Rezensent Carsten Hueck schätzt Zeruya Shalevs Kenntnis religiöser Schriften und ihr Wissen um die Geschchte Israels. Von beidem profitiert Shalevs neuer Roman um zwei unterschiedlichen Generationen entstammende israelische Frauen nach Huecks Meinung. Wie Shalev die von Generation zu Generation weitergegebenen religiösen und politischen Konflikte sichtbar macht, "eindringlich und suggestiv", findet Hueck unbedingt lesenswert. Anne Birkenhauers Übersetzung von Shalevs poetisch, spirituell und psychoanalytisch inspiriertem Roman lobt der Rezensent als "feinfühlig".

Rezensionsnotiz zu Deutschlandfunk, 02.06.2021

Rezensentin Miriam Zeh ist ganz hingerissen von diesem Roman. Zeruya Shalev erzählt hier von zwei Frauen, die eine 90, die andere 50 Jahre alt, von Liebe, Elternschaft und der Gründung des Staates Israel. Sie lobt die psychologische Einfühlung der Autorin in ihre Figuren. Zugleich sei "Schicksal" ein eminent politischer Roman mit einer "Vielzahl von Perspektiven", die eine militante israelische Kämpferin ebenso einschließt wie Siedlungskritiker und Liberale. Das führt zu scharfen Auseinandersetzungen, aber nicht zu Gewalt. Wenn es doch nur in der Realität auch so wäre, seufzt Zeh, die daneben noch ein ausdrückliches Lob an die Übersetzerin Anne Birkenhauer sendet.

Rezensionsnotiz zu Die Tageszeitung, 29.05.2021

Rezensent Carsten Otte hangelt sich gerne durch das dichte Erzählgeflecht, das Zeruya Shalev in ihrem neuen Roman entwirft.
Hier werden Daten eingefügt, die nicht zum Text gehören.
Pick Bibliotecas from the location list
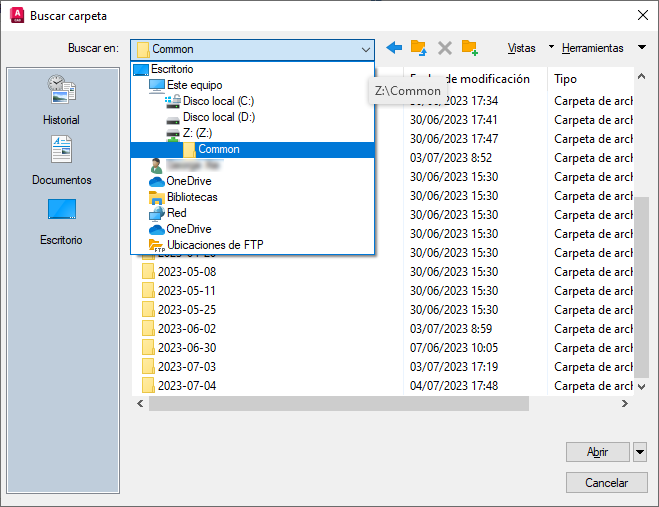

Aus der Perspektive Ataras, einer fast 50-jährigen Frau in Israel, wird hier die Geschichte von deren Vater Meno und seiner ersten Frau Rachel erzählt, die in den 1940er Jahren in einer Terrorgruppe gegen die britische Besatzung in Palästina kämpften und schließlich abrupt auseinandergerissen werden. Die Mischung aus Liebesdrama und "anspruchsvollen" politischen und religiösen Hintergründen, die Shalev bereits in ihren Vorgängerromanen geschaffen habe, scheint für den Rezensenten gut zu funktionieren. Auch das zuweilen kritisierte Pathos der Autorin hält er hier für dem Stoff angemessen und lobt Shalevs "beschwörende", "rauschhaft-künstliche" Sprache. Schade nur, dass sie von Anne Birkenhauer etwas altmodisch übersetzt worden sei, findet Otte. Der moderne Ton von Mirjam Pressler, der bisherigen Übersetzerin Shalevs, hat ihm da deutlich besser gefallen.

Rezensionsnotiz zu Die Zeit, 27.05.2021

Rezensentin Ursula März hat ein Problem mit Zeruya Shalevs neuem Roman. Die Geschichte über unentrinnbare Familienkonstellationen, die Shalev zwischen einer Architektin aus Haifa und der Geschichte ihres Vaters und seiner ersten Ehefrau als Mitgliedern der zionistischen Untergrundorganisation Leki konstruiert, scheint März allzu sehr auf eine Mystifizierung der ewigen Wiederkehr hinauszulaufen. Dass sich Familiengeschichte wiederholt, möchte März gerne glauben, und Shalev erzählt davon auf mitreißende Weise, findet sie. Doch mit der Verquickung von persönlicher und politischer Geschichte kommt März in diesem Fall nicht zurecht, weil sie der Geschichte Israels ebenfalls "etwas schicksalhaft Untentrinnbares" verleiht.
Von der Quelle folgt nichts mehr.